See how the horses do. They’re mustangs -- wild horses -- trained for four months toward a chance to showcase their resilience and performance. See how the humans do. The oldest of the young men, he’s the concept guy, the planner, the driver.
As film festival years click by, extreme adventurers and sportsmen more often inject an environmentalist perspective into their outdoorsy compulsions. The issue in “Unbranded” is the wild horse dilemma. What is the fate of this symbol of America’s Wild West and free expanses in a bygone frontier?
Protected, wide-ranging, the thriving wild horse populations overgraze Bureau of Land Management land where ranchers make a living. Getting fifty thousand horses adopted beyond the reach of eradication pressures is, to say the least, challenging and expensive. To the film’s credit, it doesn’t wag its issue finger.
Enjoy an interesting flavor of extreme adventure and beautiful big country. Travel with four guys dealing with weather and terrain and uncertain routing. They deal with long hours in the saddle – for more than five months. They deal with each other, sometimes far less than smoothly, including a curious twist getting it all is said and done.
----- From an exchange between Chuck Jaffee and “Unbranded” director Phillip Baribeau -----
Chuck Jaffee: What got you the most jazzed – and most concerned – about making “Unbranded”?
Phillip Baribeau: The opportunity to ride a horse across the American West. I only had ridden a horse a couple times prior to the trip and always wanted to learn...what better way! My biggest concern was only using one cameraman/director out with the guys. The logistics at first were really intimidating, how to charge batteries, dump cards, load all our camera equipment on horses, wirelessly mic all four guys.
CJ: With such a big and ever changing landscape and such long, complicated logistics, how did you go about setting up scenes and managing spontaneous scenes ... not to mention editing?
PB: 500 hours of footage, crazy for any film. We started by editing main stories to 14 hours. We teamed through it and came up with a 4 hour cut. We really listened to test audiences. Basically we just [whittled] it down to our final 105 minute film.

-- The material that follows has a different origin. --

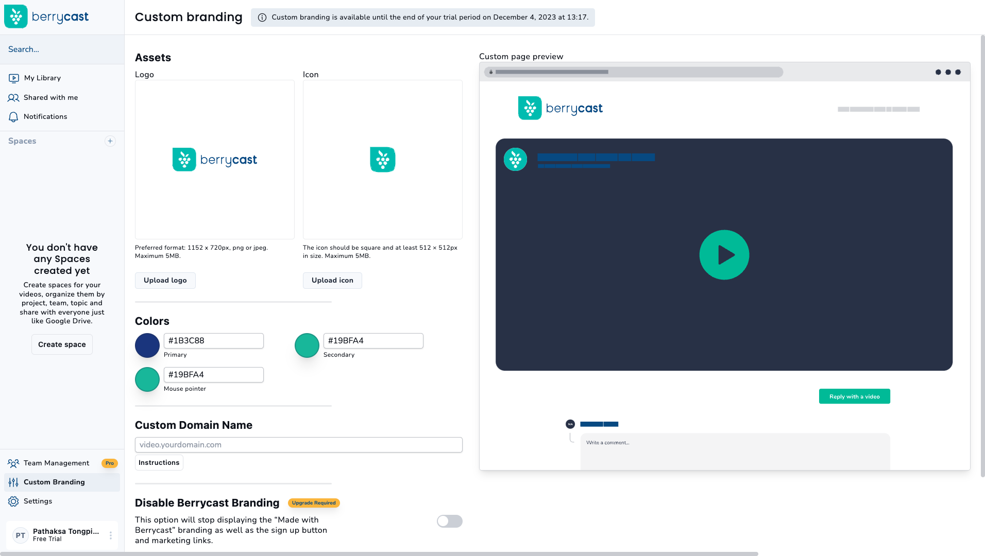985x556 pixels.
Task: Click the Shared with me people icon
Action: (x=13, y=98)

CJ: How much of the ride did you participate in?
PB: Splitting with our other Director of Photography, Korey Kaczmarek, we’d do 10-14 days each. Gave us time to recoup and sleep.
CJ: How much did you know ahead of filming the adventure how you would dial in the issues around managing wild horses in America? What perspectives changed along the way?
PB: During the ride, we didn't know anything about how we were going to tackle the issue of wild horses on our public lands. First, we followed the adventure and inner dynamics, best we could, of the four main characters and the horses as characters. It was pretty funny getting to know them and all their quirks. We felt showing them going through all of this rugged terrain and how good a job they did would prove [what was so good about the project].
CJ: About wild horses in America, what core agreement do you share with the four riders in the film? Is there any notable disagreement?
PB: Ben Masters did another long journey in 2010. He used some Mustangs. They outperformed his other horses. Then he learned about the horse struggle in the West, including 50,000 in holding facilities. He felt it was important to help promote adoption. This idea quickly intrigued me and I also wanted to prove these animals by showing footage of how incredible they are for a trip like this. The four guys didn't want to use the film to solve the issue, just to bring awareness. It was important to me to represent all sides and give everyone a voice.
CJ: With “Unbranded” you can now call yourself a feature-film director. What do you like most about this plateau?
PB: It’s a very proud achievement for me. I made lifelong friends and had the adventure of a lifetime with the cast and crew. I hope to continue to ride this wave as long as possible and to tell more incredible stories.